§ **Goal of the exercise**:
Could you restate the data below word for word, without its pictures?

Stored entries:
::::::

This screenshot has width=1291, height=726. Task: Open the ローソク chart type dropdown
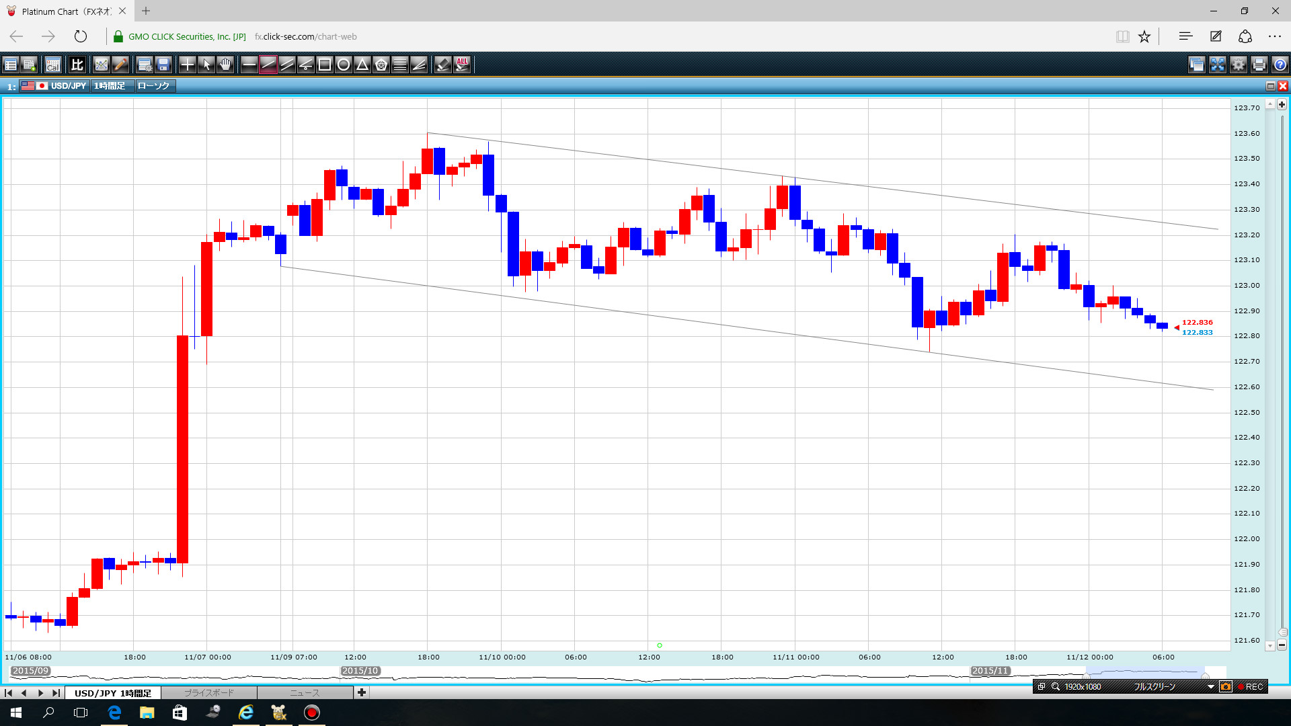click(154, 86)
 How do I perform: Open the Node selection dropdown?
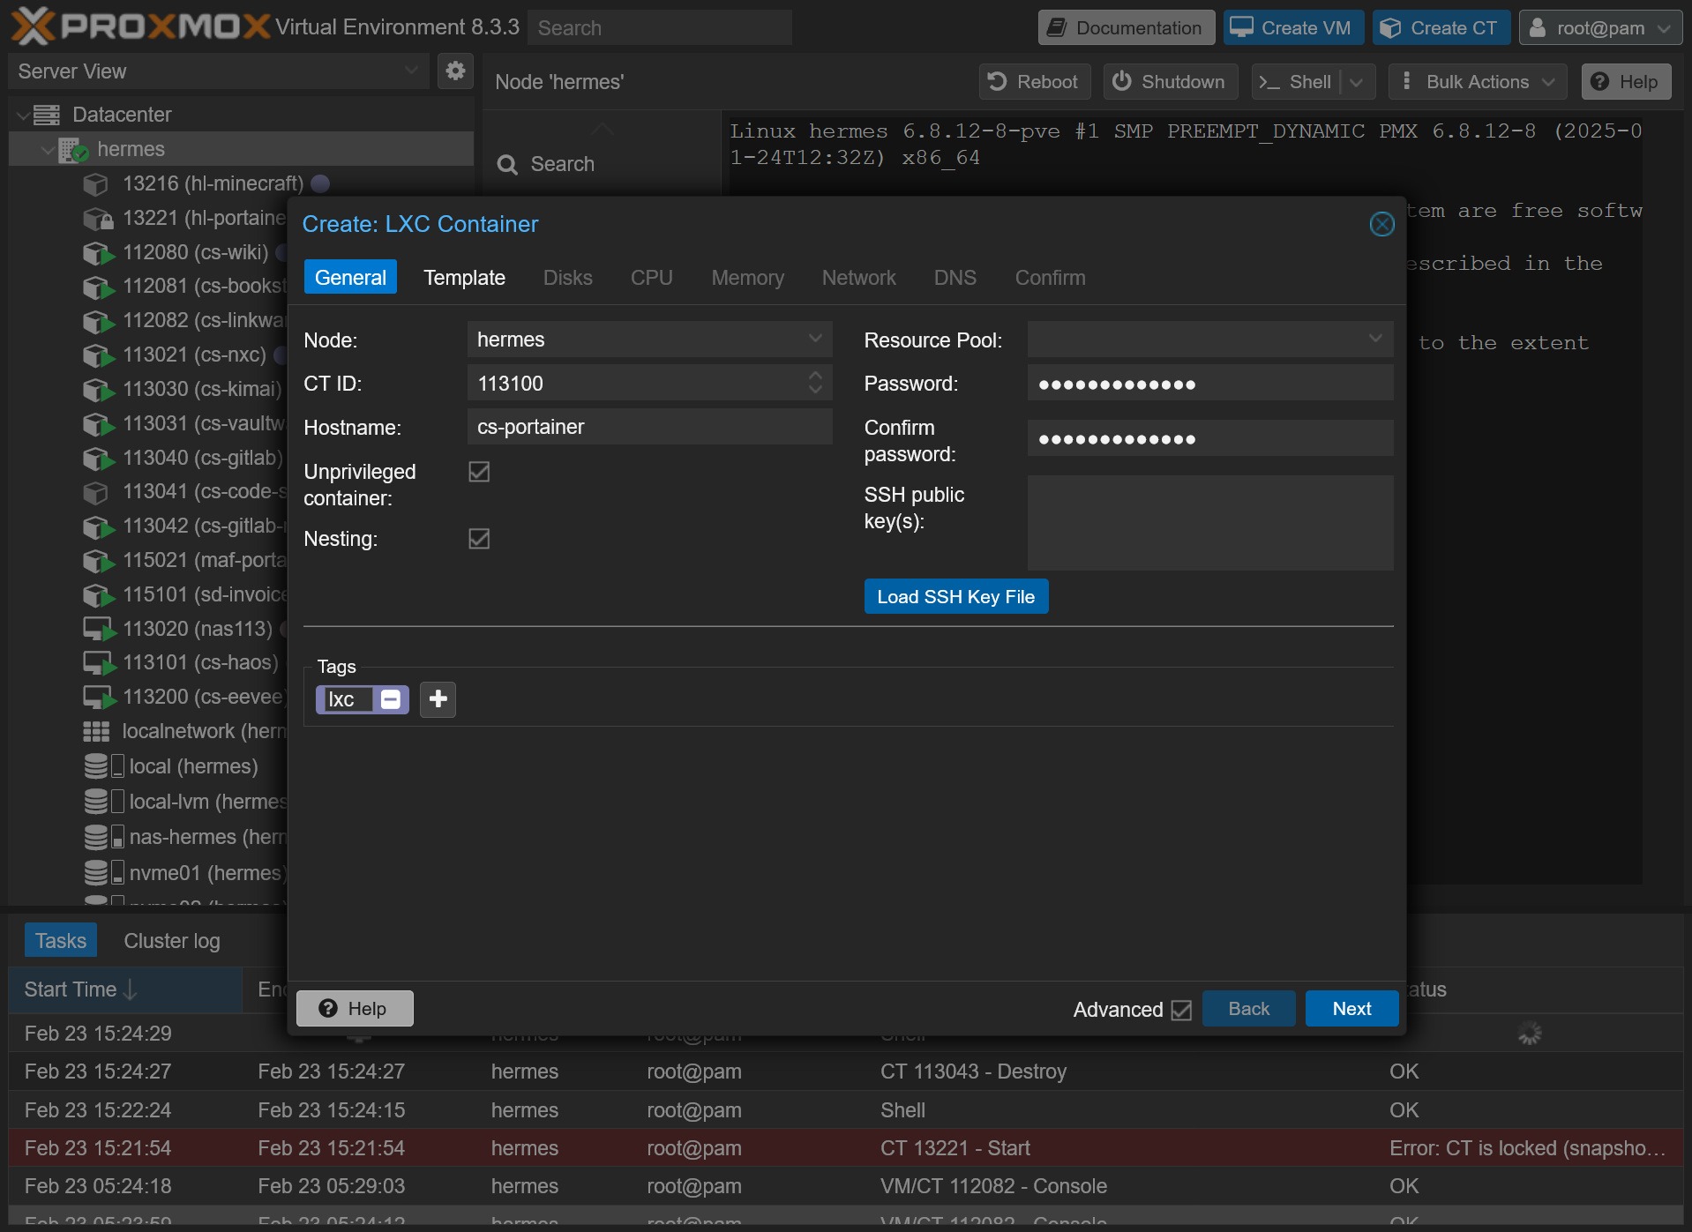click(x=813, y=339)
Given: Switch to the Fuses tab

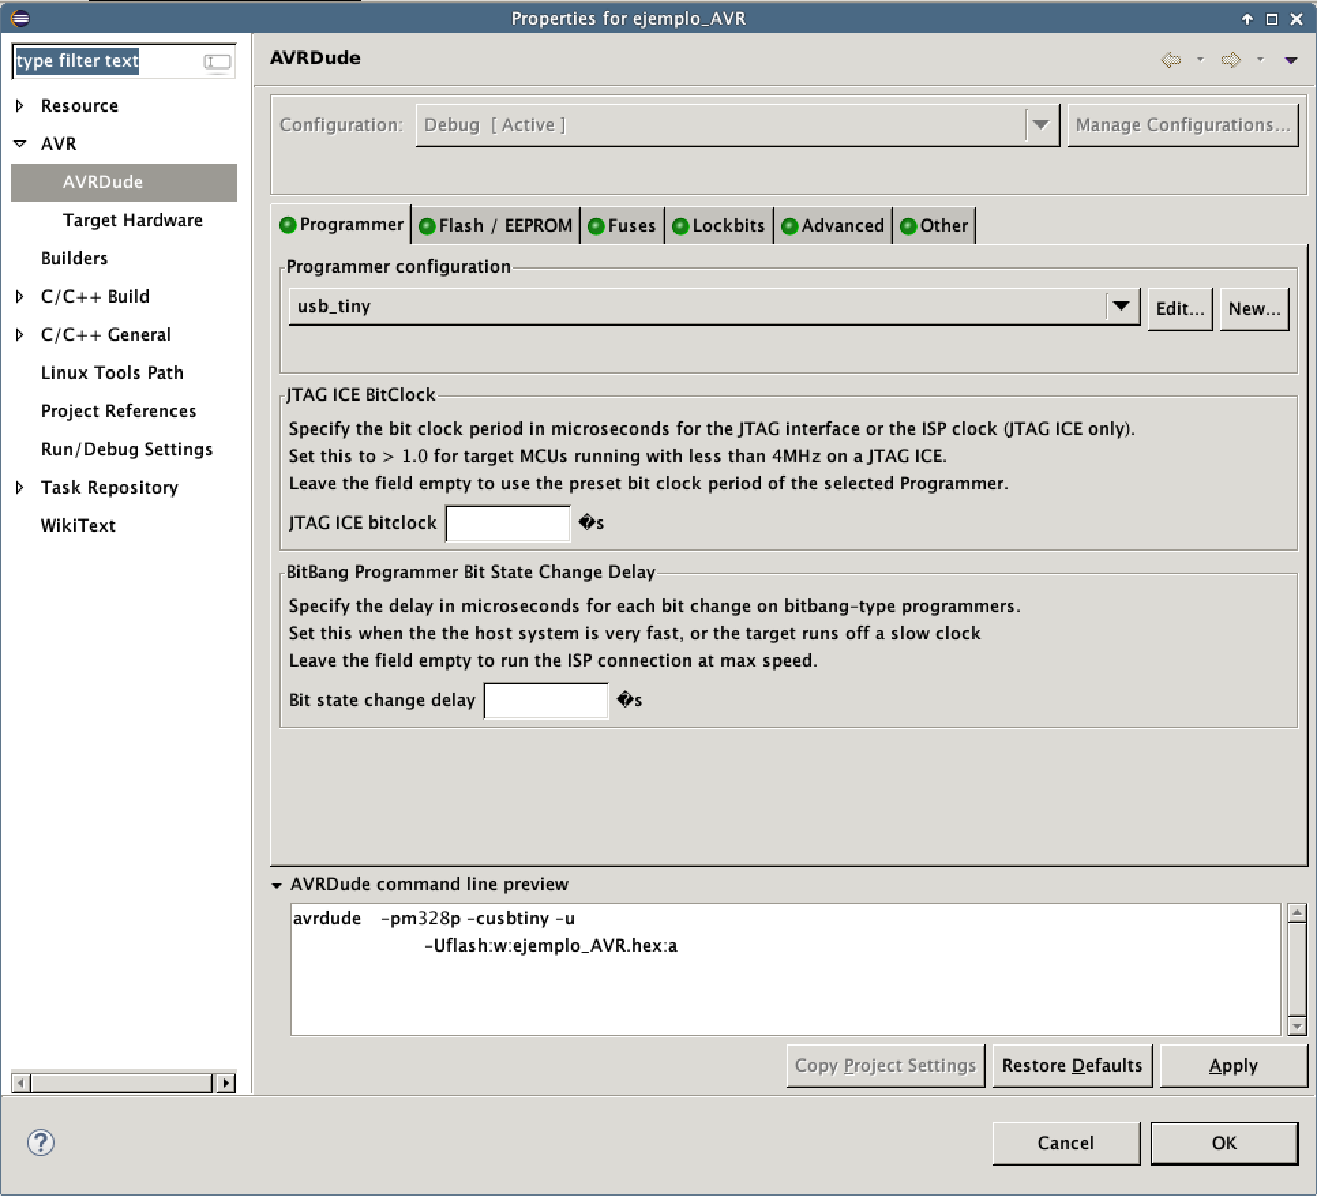Looking at the screenshot, I should pos(622,226).

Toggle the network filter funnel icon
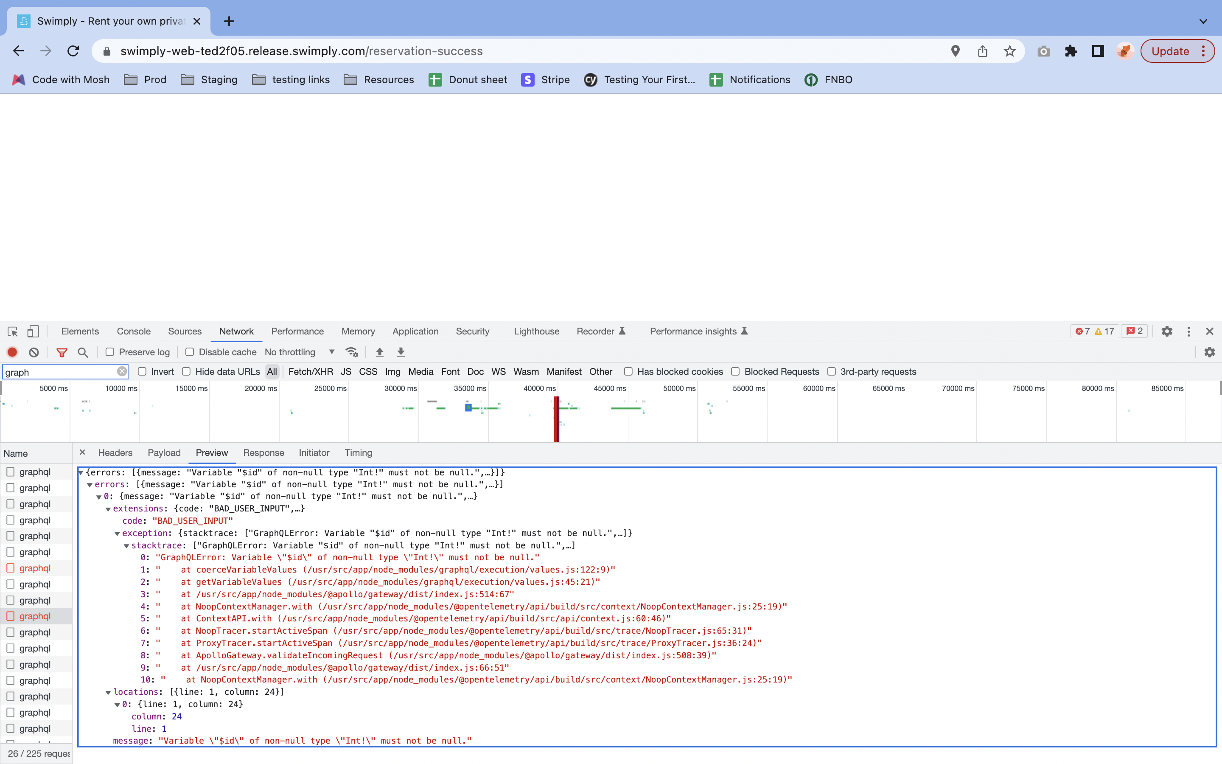[62, 352]
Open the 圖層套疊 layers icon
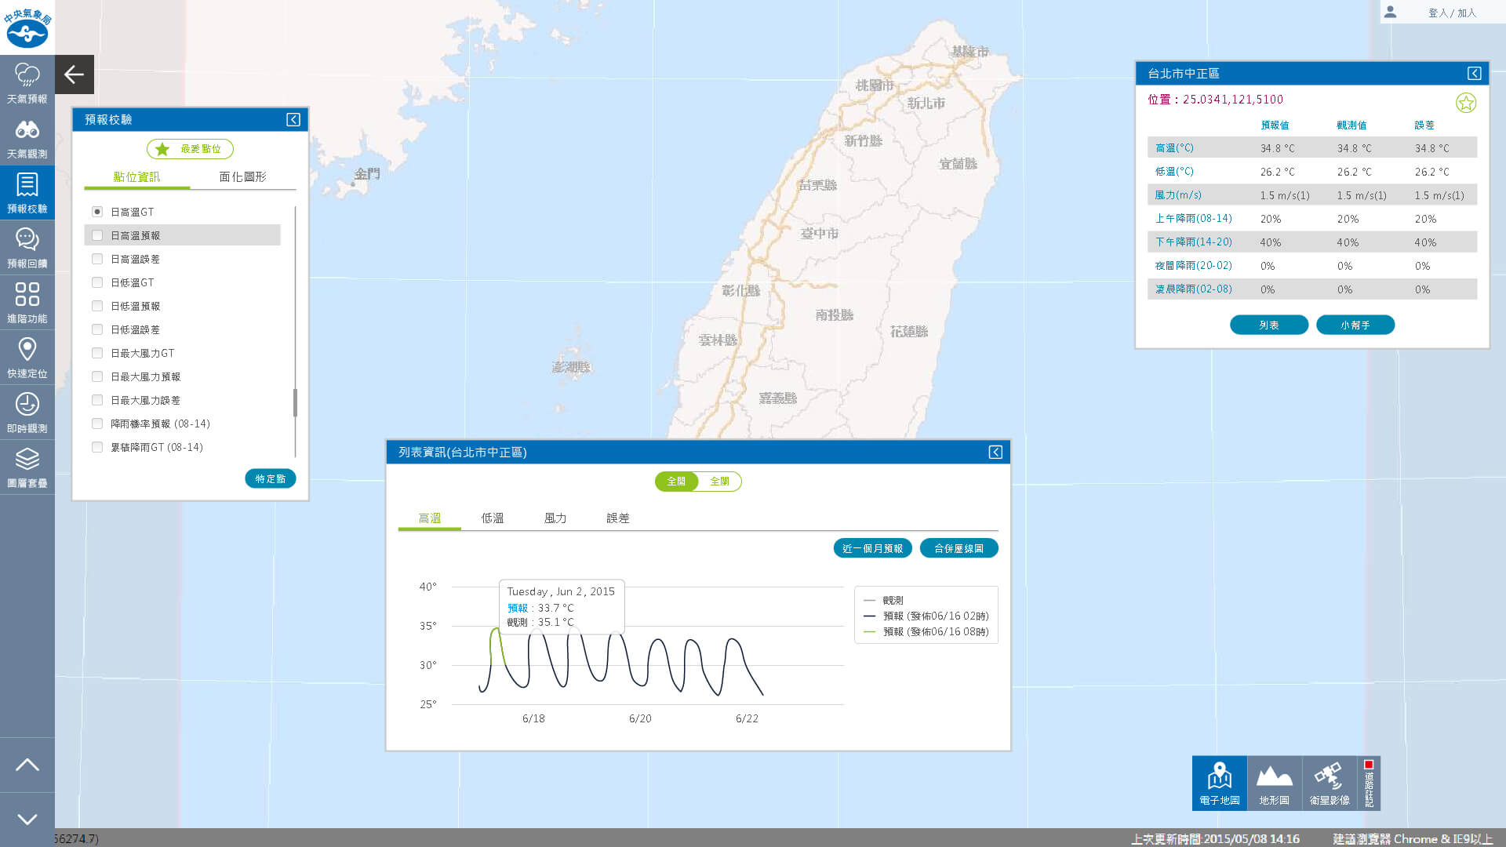 [27, 467]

::::::

§ **Task output**:
This screenshot has width=1291, height=726. Task: Open the ローソク chart type dropdown
click(154, 86)
 How do I perform: Open the Node selection dropdown?
click(x=813, y=339)
Given: Switch to the Fuses tab

Looking at the screenshot, I should pos(622,226).

Toggle the network filter funnel icon
[62, 352]
Open the 圖層套疊 layers icon
 [27, 467]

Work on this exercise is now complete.